* **RECORDS FOR THIS EXERCISE**:
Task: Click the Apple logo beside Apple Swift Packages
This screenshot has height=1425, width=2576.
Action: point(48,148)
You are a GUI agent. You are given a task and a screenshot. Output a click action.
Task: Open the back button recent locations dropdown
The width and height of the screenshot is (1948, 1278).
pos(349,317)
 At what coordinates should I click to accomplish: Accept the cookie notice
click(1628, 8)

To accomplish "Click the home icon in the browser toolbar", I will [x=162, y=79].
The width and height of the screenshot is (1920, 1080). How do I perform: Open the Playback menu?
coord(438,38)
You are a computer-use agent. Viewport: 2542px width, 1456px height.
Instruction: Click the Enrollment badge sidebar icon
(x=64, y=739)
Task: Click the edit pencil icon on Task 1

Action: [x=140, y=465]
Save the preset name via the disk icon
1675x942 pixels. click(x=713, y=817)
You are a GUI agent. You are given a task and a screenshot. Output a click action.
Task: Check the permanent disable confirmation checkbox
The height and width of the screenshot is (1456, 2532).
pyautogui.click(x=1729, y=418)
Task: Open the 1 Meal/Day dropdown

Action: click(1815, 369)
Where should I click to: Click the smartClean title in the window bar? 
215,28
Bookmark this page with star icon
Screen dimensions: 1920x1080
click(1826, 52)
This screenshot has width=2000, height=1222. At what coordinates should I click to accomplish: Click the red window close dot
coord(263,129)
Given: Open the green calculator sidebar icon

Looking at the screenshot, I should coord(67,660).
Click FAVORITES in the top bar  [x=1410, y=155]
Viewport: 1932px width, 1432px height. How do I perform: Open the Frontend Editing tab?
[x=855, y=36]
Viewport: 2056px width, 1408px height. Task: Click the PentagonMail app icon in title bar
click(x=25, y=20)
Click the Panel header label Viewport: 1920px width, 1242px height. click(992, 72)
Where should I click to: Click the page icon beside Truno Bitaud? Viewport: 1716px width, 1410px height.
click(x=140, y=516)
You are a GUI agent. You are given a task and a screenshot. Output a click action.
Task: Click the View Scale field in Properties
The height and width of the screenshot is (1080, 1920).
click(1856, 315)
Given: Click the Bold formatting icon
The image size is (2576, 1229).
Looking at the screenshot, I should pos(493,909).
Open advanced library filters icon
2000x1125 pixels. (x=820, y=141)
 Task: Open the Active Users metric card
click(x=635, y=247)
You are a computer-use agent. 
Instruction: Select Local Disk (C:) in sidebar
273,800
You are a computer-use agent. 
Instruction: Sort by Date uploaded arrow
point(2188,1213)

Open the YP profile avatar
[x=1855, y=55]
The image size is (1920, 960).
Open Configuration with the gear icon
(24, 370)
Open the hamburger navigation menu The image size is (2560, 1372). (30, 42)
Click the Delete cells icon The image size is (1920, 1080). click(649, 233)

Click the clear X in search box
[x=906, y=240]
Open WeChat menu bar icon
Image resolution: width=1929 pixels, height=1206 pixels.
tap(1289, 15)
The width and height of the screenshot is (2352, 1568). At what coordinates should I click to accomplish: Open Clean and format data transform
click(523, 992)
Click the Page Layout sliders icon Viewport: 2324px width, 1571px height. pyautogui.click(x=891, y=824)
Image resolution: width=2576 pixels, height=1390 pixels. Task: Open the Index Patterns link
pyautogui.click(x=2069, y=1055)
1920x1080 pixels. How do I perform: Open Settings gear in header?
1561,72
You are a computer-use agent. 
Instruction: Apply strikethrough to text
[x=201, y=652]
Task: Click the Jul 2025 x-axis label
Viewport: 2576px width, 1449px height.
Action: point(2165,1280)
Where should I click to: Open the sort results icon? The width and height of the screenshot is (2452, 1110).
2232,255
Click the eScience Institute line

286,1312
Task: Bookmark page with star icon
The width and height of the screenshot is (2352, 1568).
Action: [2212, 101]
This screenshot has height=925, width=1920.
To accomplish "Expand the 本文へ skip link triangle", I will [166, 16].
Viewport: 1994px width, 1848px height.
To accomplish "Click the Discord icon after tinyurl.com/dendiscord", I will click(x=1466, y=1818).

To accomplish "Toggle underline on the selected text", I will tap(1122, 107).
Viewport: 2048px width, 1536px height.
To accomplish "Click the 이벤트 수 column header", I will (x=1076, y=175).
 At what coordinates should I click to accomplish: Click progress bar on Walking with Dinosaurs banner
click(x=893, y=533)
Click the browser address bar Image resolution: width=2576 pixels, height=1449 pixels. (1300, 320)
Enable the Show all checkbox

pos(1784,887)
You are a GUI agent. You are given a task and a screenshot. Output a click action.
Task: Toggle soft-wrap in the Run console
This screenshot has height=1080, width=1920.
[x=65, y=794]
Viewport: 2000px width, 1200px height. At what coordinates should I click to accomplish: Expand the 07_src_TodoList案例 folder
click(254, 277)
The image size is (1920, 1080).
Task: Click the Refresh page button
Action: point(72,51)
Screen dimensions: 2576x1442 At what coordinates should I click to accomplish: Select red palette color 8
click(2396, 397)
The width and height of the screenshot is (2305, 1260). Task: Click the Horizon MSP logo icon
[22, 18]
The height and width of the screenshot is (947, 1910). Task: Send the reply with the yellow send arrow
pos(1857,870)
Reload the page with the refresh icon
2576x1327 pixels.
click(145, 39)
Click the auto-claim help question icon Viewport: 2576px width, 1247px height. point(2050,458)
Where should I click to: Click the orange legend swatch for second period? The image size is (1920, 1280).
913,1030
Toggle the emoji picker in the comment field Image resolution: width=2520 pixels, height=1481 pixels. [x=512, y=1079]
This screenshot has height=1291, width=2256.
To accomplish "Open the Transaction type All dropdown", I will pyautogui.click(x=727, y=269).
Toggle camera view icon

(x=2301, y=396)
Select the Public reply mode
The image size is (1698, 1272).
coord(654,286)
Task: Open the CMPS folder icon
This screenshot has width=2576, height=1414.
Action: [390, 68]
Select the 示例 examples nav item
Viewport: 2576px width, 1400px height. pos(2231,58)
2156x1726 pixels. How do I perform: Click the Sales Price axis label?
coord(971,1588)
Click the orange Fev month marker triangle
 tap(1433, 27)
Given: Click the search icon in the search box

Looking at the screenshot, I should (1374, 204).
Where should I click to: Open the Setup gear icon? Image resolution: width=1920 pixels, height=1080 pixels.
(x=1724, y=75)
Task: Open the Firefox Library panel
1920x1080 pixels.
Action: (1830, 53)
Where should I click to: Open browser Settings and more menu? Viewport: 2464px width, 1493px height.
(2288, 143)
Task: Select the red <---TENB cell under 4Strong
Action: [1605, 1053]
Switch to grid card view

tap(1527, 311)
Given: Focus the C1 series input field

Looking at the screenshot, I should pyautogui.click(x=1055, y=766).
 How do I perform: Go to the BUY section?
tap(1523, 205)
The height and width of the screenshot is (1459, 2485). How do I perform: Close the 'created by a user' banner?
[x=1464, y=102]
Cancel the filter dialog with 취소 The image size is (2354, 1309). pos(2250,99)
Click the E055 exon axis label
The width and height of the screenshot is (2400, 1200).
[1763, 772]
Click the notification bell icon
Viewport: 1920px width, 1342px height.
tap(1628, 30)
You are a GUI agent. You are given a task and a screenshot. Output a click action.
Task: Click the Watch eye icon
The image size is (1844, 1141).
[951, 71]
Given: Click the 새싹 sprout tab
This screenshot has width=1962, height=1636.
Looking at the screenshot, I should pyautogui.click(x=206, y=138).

* **EXERCISE**: Each line of the data must be returned exactly.

* **EXERCISE SOLUTION**:
Task: Click the Apple logo beside Apple Swift Packages
This screenshot has height=1425, width=2576.
Action: point(48,148)
You are a GUI agent. You are given a task and a screenshot. Output a click action.
Task: Open the back button recent locations dropdown
The width and height of the screenshot is (1948, 1278).
pos(349,317)
 At what coordinates should I click to accomplish: Accept the cookie notice
click(1628, 8)

To accomplish "Click the home icon in the browser toolbar", I will [x=162, y=79].
The width and height of the screenshot is (1920, 1080). How do I perform: Open the Playback menu?
coord(438,38)
You are a computer-use agent. Viewport: 2542px width, 1456px height.
Instruction: Click the Enrollment badge sidebar icon
(x=64, y=739)
Task: Click the edit pencil icon on Task 1

Action: [x=140, y=465]
Save the preset name via the disk icon
1675x942 pixels. click(x=713, y=817)
You are a GUI agent. You are given a task and a screenshot. Output a click action.
Task: Check the permanent disable confirmation checkbox
The height and width of the screenshot is (1456, 2532).
pyautogui.click(x=1729, y=418)
Task: Open the 1 Meal/Day dropdown

Action: click(1815, 369)
Where should I click to: Click the smartClean title in the window bar? 
215,28
Bookmark this page with star icon
Screen dimensions: 1920x1080
click(1826, 52)
This screenshot has width=2000, height=1222. At what coordinates should I click to accomplish: Click the red window close dot
coord(263,129)
Given: Open the green calculator sidebar icon

Looking at the screenshot, I should coord(67,660).
Click FAVORITES in the top bar  [x=1410, y=155]
Viewport: 1932px width, 1432px height. How do I perform: Open the Frontend Editing tab?
[x=855, y=36]
Viewport: 2056px width, 1408px height. Task: Click the PentagonMail app icon in title bar
click(x=25, y=20)
Click the Panel header label Viewport: 1920px width, 1242px height. click(992, 72)
Where should I click to: Click the page icon beside Truno Bitaud? Viewport: 1716px width, 1410px height.
click(x=140, y=516)
You are a GUI agent. You are given a task and a screenshot. Output a click action.
Task: Click the View Scale field in Properties
The height and width of the screenshot is (1080, 1920).
click(1856, 315)
Given: Click the Bold formatting icon
The image size is (2576, 1229).
Looking at the screenshot, I should pos(493,909).
Open advanced library filters icon
2000x1125 pixels. (x=820, y=141)
 Task: Open the Active Users metric card
click(x=635, y=247)
You are a computer-use agent. 
Instruction: Select Local Disk (C:) in sidebar
273,800
You are a computer-use agent. 
Instruction: Sort by Date uploaded arrow
point(2188,1213)

Open the YP profile avatar
[x=1855, y=55]
The image size is (1920, 960).
Open Configuration with the gear icon
(24, 370)
Open the hamburger navigation menu The image size is (2560, 1372). (30, 42)
Click the Delete cells icon The image size is (1920, 1080). click(649, 233)

Click the clear X in search box
[x=906, y=240]
Open WeChat menu bar icon
Image resolution: width=1929 pixels, height=1206 pixels.
tap(1289, 15)
The width and height of the screenshot is (2352, 1568). At what coordinates should I click to accomplish: Open Clean and format data transform
click(523, 992)
Click the Page Layout sliders icon Viewport: 2324px width, 1571px height. pyautogui.click(x=891, y=824)
Image resolution: width=2576 pixels, height=1390 pixels. Task: Open the Index Patterns link
pyautogui.click(x=2069, y=1055)
1920x1080 pixels. How do I perform: Open Settings gear in header?
1561,72
You are a computer-use agent. 
Instruction: Apply strikethrough to text
[x=201, y=652]
Task: Click the Jul 2025 x-axis label
Viewport: 2576px width, 1449px height.
Action: point(2165,1280)
Where should I click to: Open the sort results icon? The width and height of the screenshot is (2452, 1110).
2232,255
Click the eScience Institute line

286,1312
Task: Bookmark page with star icon
The width and height of the screenshot is (2352, 1568).
Action: [2212, 101]
This screenshot has height=925, width=1920.
To accomplish "Expand the 本文へ skip link triangle", I will [166, 16].
Viewport: 1994px width, 1848px height.
To accomplish "Click the Discord icon after tinyurl.com/dendiscord", I will click(x=1466, y=1818).

To accomplish "Toggle underline on the selected text", I will tap(1122, 107).
Viewport: 2048px width, 1536px height.
To accomplish "Click the 이벤트 수 column header", I will (x=1076, y=175).
 At what coordinates should I click to accomplish: Click progress bar on Walking with Dinosaurs banner
click(x=893, y=533)
Click the browser address bar Image resolution: width=2576 pixels, height=1449 pixels. (1300, 320)
Enable the Show all checkbox

pos(1784,887)
You are a GUI agent. You are given a task and a screenshot. Output a click action.
Task: Toggle soft-wrap in the Run console
This screenshot has height=1080, width=1920.
[x=65, y=794]
Viewport: 2000px width, 1200px height. At what coordinates should I click to accomplish: Expand the 07_src_TodoList案例 folder
click(254, 277)
The image size is (1920, 1080).
Task: Click the Refresh page button
Action: point(72,51)
Screen dimensions: 2576x1442 At what coordinates should I click to accomplish: Select red palette color 8
click(2396, 397)
The width and height of the screenshot is (2305, 1260). Task: Click the Horizon MSP logo icon
[22, 18]
The height and width of the screenshot is (947, 1910). Task: Send the reply with the yellow send arrow
pos(1857,870)
Reload the page with the refresh icon
2576x1327 pixels.
click(145, 39)
Click the auto-claim help question icon Viewport: 2576px width, 1247px height. point(2050,458)
Where should I click to: Click the orange legend swatch for second period? The image size is (1920, 1280).
913,1030
Toggle the emoji picker in the comment field Image resolution: width=2520 pixels, height=1481 pixels. [x=512, y=1079]
This screenshot has height=1291, width=2256.
To accomplish "Open the Transaction type All dropdown", I will pyautogui.click(x=727, y=269).
Toggle camera view icon

(x=2301, y=396)
Select the Public reply mode
The image size is (1698, 1272).
coord(654,286)
Task: Open the CMPS folder icon
This screenshot has width=2576, height=1414.
Action: [390, 68]
Select the 示例 examples nav item
Viewport: 2576px width, 1400px height. pos(2231,58)
2156x1726 pixels. How do I perform: Click the Sales Price axis label?
coord(971,1588)
Click the orange Fev month marker triangle
 tap(1433, 27)
Given: Click the search icon in the search box

Looking at the screenshot, I should (1374, 204).
Where should I click to: Open the Setup gear icon? Image resolution: width=1920 pixels, height=1080 pixels.
(x=1724, y=75)
Task: Open the Firefox Library panel
1920x1080 pixels.
Action: (1830, 53)
Where should I click to: Open browser Settings and more menu? Viewport: 2464px width, 1493px height.
(2288, 143)
Task: Select the red <---TENB cell under 4Strong
Action: [1605, 1053]
Switch to grid card view

tap(1527, 311)
Given: Focus the C1 series input field

Looking at the screenshot, I should pyautogui.click(x=1055, y=766).
 How do I perform: Go to the BUY section?
tap(1523, 205)
The height and width of the screenshot is (1459, 2485). How do I perform: Close the 'created by a user' banner?
[x=1464, y=102]
Cancel the filter dialog with 취소 The image size is (2354, 1309). pos(2250,99)
Click the E055 exon axis label
The width and height of the screenshot is (2400, 1200).
[1763, 772]
Click the notification bell icon
Viewport: 1920px width, 1342px height.
tap(1628, 30)
You are a GUI agent. You are given a task and a screenshot. Output a click action.
Task: Click the Watch eye icon
The image size is (1844, 1141).
[951, 71]
Given: Click the 새싹 sprout tab
This screenshot has width=1962, height=1636.
Looking at the screenshot, I should pyautogui.click(x=206, y=138).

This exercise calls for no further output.